Versuche, die Statistik ehrlicher zu machen, blieben halbherzig: In der großen Koalition wurde 2008 zwar das Ende der unter Kohl eingeführten 58er-Regelung beschlossen. Dafür kam es aber zu einer anderen Einschränkung: Seither fallen Arbeitslose über 58 Jahren aus der Statistik, wenn sie über zwölf Monate keinen regulären Job mehr angeboten bekommen haben. Deren Zahl steigt. Im Mai 2017 waren es rund 161.200 Ältere, die einen Arbeitsplatz suchten, aber nicht als arbeitslos gezählt wurden.

Alle diese Zahlen weist die BA jeden Monat ungeschönt aus - in einer im Jahr 2009 von der Behörde selbst entwickelten Statistik zur Unterbeschäftigung, die zum Arbeitsmarktbericht gehört. Sie zeigt, wie viele Arbeitsplätze mindestens fehlen. Mit 3,526 Millionen lag sie im Mai um eine Million über der Arbeitslosenzahl. Darunter sind Arbeitslose in Ein-Euro-Jobs (rund 85.200), Personen in Fördermaßnahmen außerhalb der BA wie etwa Integrationskursen für Flüchtlinge (257.600) und Menschen in beruflicher Weiterbildung (170.600). Auch frühere Arbeitslose in Programmen zur Aktivierung und Eingliederung in den Arbeitsmarkt (233.700) werden nicht mitgezählt.

Eingeschränkte Vergleichbarkeit

Doch als Kennziffer für die Entwicklung auf dem Arbeitsmarkt hat sich über Jahrzehnte die Arbeitslosenzahl eingebürgert. Das liegt auch daran, das nur für sie lange Zeitreihen vorliegen, die einen Vergleich ermöglichen.
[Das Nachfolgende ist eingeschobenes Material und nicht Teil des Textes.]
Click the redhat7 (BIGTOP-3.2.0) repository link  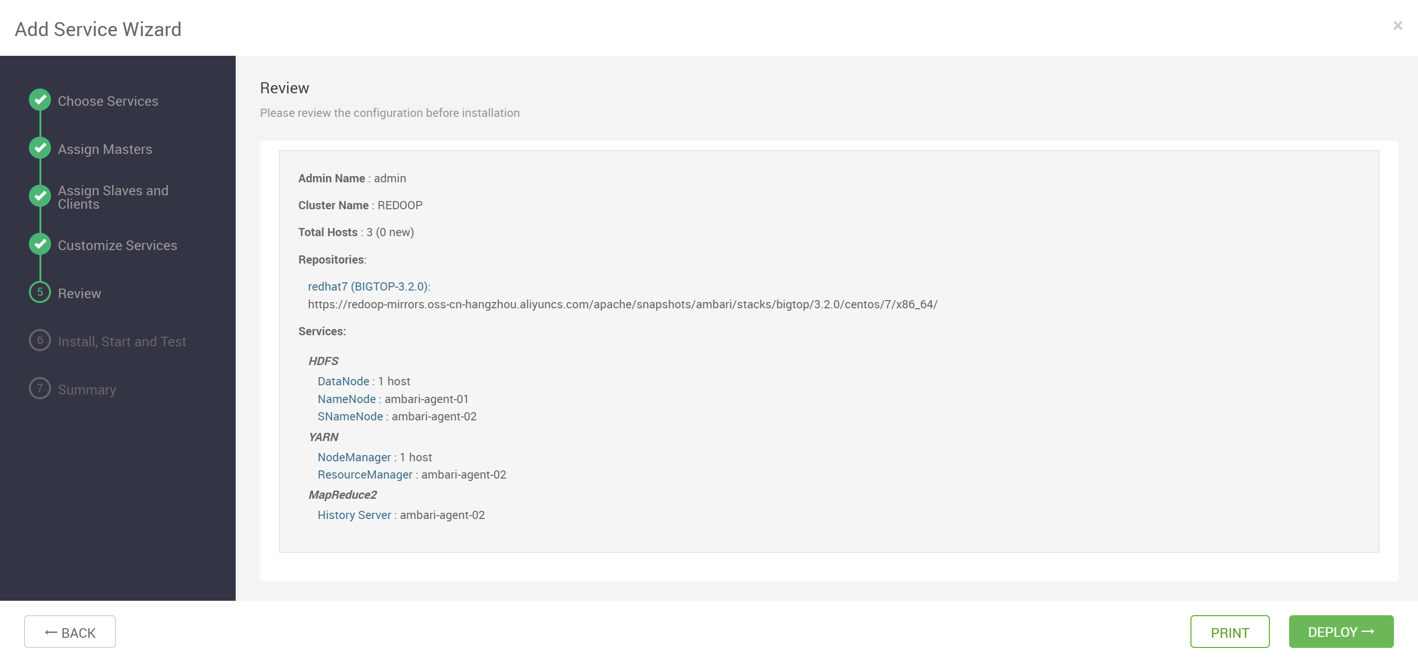click(369, 286)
Nur so konnte die BA ihre Rekordmarke für den Mai vermelden.

Doch vergleichbar sind die Zahlen nur eingeschränkt. 1991 wurde der dramatische Anstieg der Arbeitslosigkeit in den neuen Bundesländern durch einen massiven Einsatz sozial- und arbeitsmarktpolitischer Maßnahmen abgefedert, darunter Kurzarbeit. So wurde die Arbeitslosenzahl 1991 in den neuen Bundesländern um fast 1,5 Millionen verringert, wie seinerzeit Wissenschafter des Instituts für Arbeitsmarkt- und Berufsforschung (IAB) ausrechneten. Zusammen mit ähnlichen Maßnahmen in den alten Bundesländern fiel die Arbeitslosenzahl bundesweit um gut 1,8 Millionen geringer aus. Als "Entlastung der Arbeitslosenzahl" wurde dies damals bezeichnet.

So gesehen ist die Zahl von knapp 2,5 Millionen Arbeitslosen im Mai 2017 aussagekräftiger als im Juni 1991. Dass der Arbeitsmarkt derzeit weitaus besser dasteht als direkt nach der Wiedervereinigung, zeigen auch die Erwerbstätigenzahlen. Im Bundesgebiet gingen 1991 etwa 36 Millionen Menschen einer Erwerbstätigkeit nach - im April 2017 waren es nach Berechnungen des Statistischen Bundesamtes knapp 44 Millionen.